--- SUPPLIED TEXT ---
062 was sent for surgery yesterday to Boston. This turtle was named Centaurus because of the large crack in the carapace (as seen below) resembling a "black hole". Read more about the naming theme here.
The necrotic bone and tissue that surrounded this fracture did not allow for a repair that would have the two sides placed back together and set to allow possible regrowth and closure. After looking at the wound and getting the best views inside of it, we decided to trim the necrotic bone so that it would become flush with the soft tissue that we could see inside of the wound.
Above you can see us getting ready for surgery. Because the turtle will be anesthestisized for the surgery we need to take a heart rate, which is what Kurt is doing on the left. This is done prior to during and after the procedure. On the right Katie is prepping the site that will be worked on. Ulrika is doing a great job restraining the turtle in both photos.
As with most surgeries and procedures done in the Aquarium, you can see it in the medical center and projected on several monitors.
Above you can see the turtle with an intubation tube and Dr. Innis starting to repair the fracture site. Below he touches up the shell.
You can see the before and after photos. Dr. Innis did a great job as usual on Centaurus.
Centaurus took a little longer to come out of anesthesia and had to be intubated and have slight stimulation to the carapace to help wake the turtle up.
Final heart rate check showing a strong heart beat! The turtle was returned to the water the same day and is swimming and looking good. The surgery also did not decrease its appetite as it has been reported he (or she) ate well today.
Now we will monitor clean and debride the scab tissue and look forward to seeing what happens next with the healing process of the shell.

--- ENTRIES SUPPLIED ---
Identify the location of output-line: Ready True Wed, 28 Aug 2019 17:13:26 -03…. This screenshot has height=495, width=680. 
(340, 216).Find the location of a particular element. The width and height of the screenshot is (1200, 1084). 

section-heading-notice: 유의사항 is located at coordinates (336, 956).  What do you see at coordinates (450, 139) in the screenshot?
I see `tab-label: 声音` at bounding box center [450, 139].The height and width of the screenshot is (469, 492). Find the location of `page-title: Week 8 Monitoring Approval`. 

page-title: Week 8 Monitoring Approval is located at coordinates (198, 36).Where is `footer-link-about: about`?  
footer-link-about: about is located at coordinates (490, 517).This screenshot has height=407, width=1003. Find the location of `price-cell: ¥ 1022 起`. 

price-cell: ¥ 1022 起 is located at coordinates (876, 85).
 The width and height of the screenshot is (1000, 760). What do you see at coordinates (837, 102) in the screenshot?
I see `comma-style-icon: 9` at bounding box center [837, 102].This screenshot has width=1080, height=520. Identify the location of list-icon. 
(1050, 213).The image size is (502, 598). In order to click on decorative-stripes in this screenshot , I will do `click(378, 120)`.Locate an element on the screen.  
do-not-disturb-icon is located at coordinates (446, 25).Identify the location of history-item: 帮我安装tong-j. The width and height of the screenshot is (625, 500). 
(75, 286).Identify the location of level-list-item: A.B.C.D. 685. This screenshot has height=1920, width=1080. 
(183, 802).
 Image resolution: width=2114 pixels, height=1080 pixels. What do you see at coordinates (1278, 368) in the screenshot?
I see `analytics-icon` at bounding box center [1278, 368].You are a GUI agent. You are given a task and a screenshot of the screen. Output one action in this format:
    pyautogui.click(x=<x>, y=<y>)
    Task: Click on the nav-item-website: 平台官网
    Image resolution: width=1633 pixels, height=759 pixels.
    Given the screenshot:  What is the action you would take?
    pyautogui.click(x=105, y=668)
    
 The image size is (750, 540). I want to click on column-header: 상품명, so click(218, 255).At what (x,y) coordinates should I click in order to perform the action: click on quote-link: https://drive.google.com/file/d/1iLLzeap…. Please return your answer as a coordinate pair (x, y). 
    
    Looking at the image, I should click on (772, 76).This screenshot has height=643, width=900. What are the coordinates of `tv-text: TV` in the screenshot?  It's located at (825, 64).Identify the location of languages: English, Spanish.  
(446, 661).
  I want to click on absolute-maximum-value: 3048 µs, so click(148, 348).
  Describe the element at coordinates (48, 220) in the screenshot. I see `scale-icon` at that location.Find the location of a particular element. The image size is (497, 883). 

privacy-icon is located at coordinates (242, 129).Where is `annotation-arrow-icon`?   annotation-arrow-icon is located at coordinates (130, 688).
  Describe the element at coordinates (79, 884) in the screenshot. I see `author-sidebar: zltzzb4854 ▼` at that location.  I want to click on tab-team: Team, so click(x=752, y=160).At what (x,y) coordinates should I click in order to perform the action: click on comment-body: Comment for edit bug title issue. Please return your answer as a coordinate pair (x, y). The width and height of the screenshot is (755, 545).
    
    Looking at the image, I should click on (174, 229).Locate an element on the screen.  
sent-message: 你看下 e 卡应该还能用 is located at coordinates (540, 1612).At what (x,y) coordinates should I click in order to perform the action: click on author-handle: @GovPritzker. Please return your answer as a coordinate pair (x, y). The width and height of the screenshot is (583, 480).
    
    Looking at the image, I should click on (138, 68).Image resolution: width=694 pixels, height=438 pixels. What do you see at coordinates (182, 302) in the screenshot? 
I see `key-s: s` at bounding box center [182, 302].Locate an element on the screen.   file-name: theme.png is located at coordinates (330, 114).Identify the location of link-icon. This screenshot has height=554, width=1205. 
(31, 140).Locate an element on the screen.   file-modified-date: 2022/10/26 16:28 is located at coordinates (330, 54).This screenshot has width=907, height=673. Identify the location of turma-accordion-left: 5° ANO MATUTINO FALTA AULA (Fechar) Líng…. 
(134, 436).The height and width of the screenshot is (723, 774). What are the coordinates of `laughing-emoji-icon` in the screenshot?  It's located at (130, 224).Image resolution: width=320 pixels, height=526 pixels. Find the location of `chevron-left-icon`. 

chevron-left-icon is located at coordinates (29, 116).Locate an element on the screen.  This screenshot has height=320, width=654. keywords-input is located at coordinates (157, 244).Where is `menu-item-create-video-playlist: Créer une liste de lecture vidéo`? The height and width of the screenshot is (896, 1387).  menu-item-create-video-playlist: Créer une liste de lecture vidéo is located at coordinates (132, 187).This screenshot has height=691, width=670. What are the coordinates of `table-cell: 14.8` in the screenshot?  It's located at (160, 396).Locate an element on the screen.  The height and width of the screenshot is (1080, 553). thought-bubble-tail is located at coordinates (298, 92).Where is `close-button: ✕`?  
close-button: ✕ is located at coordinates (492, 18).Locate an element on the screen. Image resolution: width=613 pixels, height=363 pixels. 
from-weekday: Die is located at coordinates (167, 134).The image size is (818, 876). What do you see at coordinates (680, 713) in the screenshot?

--- TASK INSTRUCTIONS ---
Give the turtle surgery post again from "Centaurus took a" to "the turtle up.", changing "anesthesia" to "sedation".

--- SOLUTION FOR THIS PROBLEM ---
Centaurus took a little longer to come out of sedation and had to be intubated and have slight stimulation to the carapace to help wake the turtle up.